Rédigez la suite du texte sur l'ARENH et la loi énergie-climat, en reprenant juste après sa dernière ligne.

Extrait du document:
────────────────────

Loi énergie-climat de 2019 : changement possible de plafond pour l’ARENH
La loi n°2019-1147 du 8 novembre 2019 relative à l’énergie et au climat, dite « loi énergie-climat », a prévu une nouvelle disposition relative à l’ARENH. Prenant acte des nombreuses demandes pour rehausser le plafond ARENH, cette loi permet au gouvernement d’utiliser des ordonnances pour modifier le code de l’énergie et relever le volume global d’électricité affectée à l’ARENH jusqu’à 150 TWh au lieu de 100 actuellement. Il s’agit d’un niveau plus proche des réalités des demandes ARENH depuis plusieurs années. Toutefois, aucune décision gouvernementale n’a entériné cette possibilité à l’heure actuelle.
L’ARENH, un dispositif transitoire qui a vocation à disparaître en 2025 ?

────────────────────

Données fournies:
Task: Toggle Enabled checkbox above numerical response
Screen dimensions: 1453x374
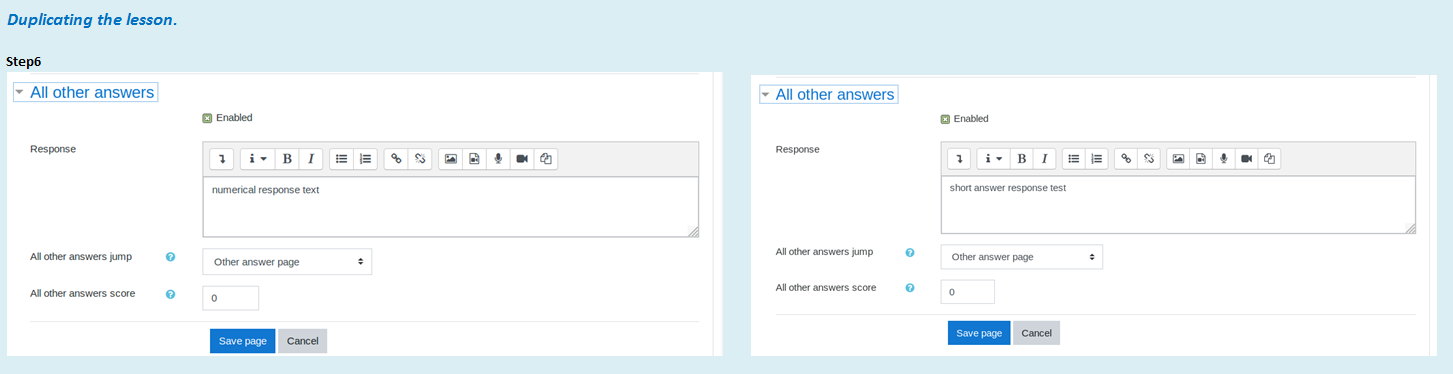Action: 207,118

────────────────────

Réponse au problème:
À la mise en route de l’ARENH, ce dernier est envisagé comme temporaire. Son champ d’application se restreint d’une part aux centrales nucléaires déjà en place au moment de l’adoption de la loi NOME en décembre 2010. Celles construites par la suite sont en effet l’objet d’autres dispositifs permettant une répartition de l’électricité produite entre les différents acteurs du marché énergétique. D’autre part, il est prévu que le dispositif ARENH dure uniquement 15 ans ; le mois de décembre 2025 prévoit donc l’arrêt de ce mécanisme de répartition du nucléaire.
D’ici à 2025, il est possible que l’ARENH fasse l’objet d’une refonte. Celle-ci doit accompagner le projet Hercule, un projet de segmentation de l’activité d’EDF en plusieurs pans ; cette réforme EDF globale est cependant encore largement en négociation, sur le plan national comme à l’échelle européenne.
L’enjeu pour la refonte à venir de l’ARENH est d’assainir les finances d’EDF, justement mises à mal par la gestion du parc nucléaire et la restructuration de ce dernier dans les prochaines années. Cette réforme est censée permettre à EDF d’assumer ses coûts de maintenance ; tout en assurant une salubrité du marché de l’électricité, aussi bien pour les consommateurs — qui n’ont pas intérêt à voir les tarifs d’électricité exploser — que pour les fournisseurs arrivant sur le marché.